What is needed: Please copy, exactly as they appear below, the lines from the one containing "[Twitter] (709, 117)" through the one containing "[Mobile menu icon] (326, 104)".

Saved entries
########################################
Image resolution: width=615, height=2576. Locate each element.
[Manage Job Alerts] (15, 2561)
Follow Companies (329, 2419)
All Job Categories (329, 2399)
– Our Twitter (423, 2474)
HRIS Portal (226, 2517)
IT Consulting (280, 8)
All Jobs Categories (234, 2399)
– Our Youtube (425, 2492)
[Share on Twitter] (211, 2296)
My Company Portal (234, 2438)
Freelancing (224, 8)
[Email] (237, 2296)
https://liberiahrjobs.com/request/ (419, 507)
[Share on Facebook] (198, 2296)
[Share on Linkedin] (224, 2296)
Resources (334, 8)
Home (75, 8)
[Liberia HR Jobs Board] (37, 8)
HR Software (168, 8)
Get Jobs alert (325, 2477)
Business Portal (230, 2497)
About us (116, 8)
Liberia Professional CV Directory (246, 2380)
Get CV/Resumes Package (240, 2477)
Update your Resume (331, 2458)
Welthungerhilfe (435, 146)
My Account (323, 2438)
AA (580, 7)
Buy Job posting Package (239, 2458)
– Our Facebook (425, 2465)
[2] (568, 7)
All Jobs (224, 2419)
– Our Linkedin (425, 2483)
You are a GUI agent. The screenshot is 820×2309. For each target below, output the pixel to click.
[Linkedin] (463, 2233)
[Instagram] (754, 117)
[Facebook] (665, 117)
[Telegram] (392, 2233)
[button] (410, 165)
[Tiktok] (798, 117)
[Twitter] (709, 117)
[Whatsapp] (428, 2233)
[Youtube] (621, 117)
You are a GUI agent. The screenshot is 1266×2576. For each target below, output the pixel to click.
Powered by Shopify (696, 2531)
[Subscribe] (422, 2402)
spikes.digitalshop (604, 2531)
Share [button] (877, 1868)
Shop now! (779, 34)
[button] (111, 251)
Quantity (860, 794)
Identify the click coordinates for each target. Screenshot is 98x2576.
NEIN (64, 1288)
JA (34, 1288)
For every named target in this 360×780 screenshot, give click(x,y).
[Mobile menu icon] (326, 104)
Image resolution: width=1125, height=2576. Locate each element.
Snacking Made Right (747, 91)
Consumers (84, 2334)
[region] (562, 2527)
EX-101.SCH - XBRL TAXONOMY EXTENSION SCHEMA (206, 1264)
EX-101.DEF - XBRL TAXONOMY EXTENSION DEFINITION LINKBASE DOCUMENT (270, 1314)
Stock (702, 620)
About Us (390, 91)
########################################
The completed task:
[Twitter] (709, 117)
[Whatsapp] (428, 2233)
[Youtube] (621, 117)
You are a GUI agent. The screenshot is 1266×2576. For each target below, output the pixel to click.
Powered by Shopify (696, 2531)
[Subscribe] (422, 2402)
spikes.digitalshop (604, 2531)
Share [button] (877, 1868)
Shop now! (779, 34)
[button] (111, 251)
Quantity (860, 794)
Identify the click coordinates for each target. Screenshot is 98x2576.
NEIN (64, 1288)
JA (34, 1288)
For every named target in this 360×780 screenshot, give click(x,y).
[Mobile menu icon] (326, 104)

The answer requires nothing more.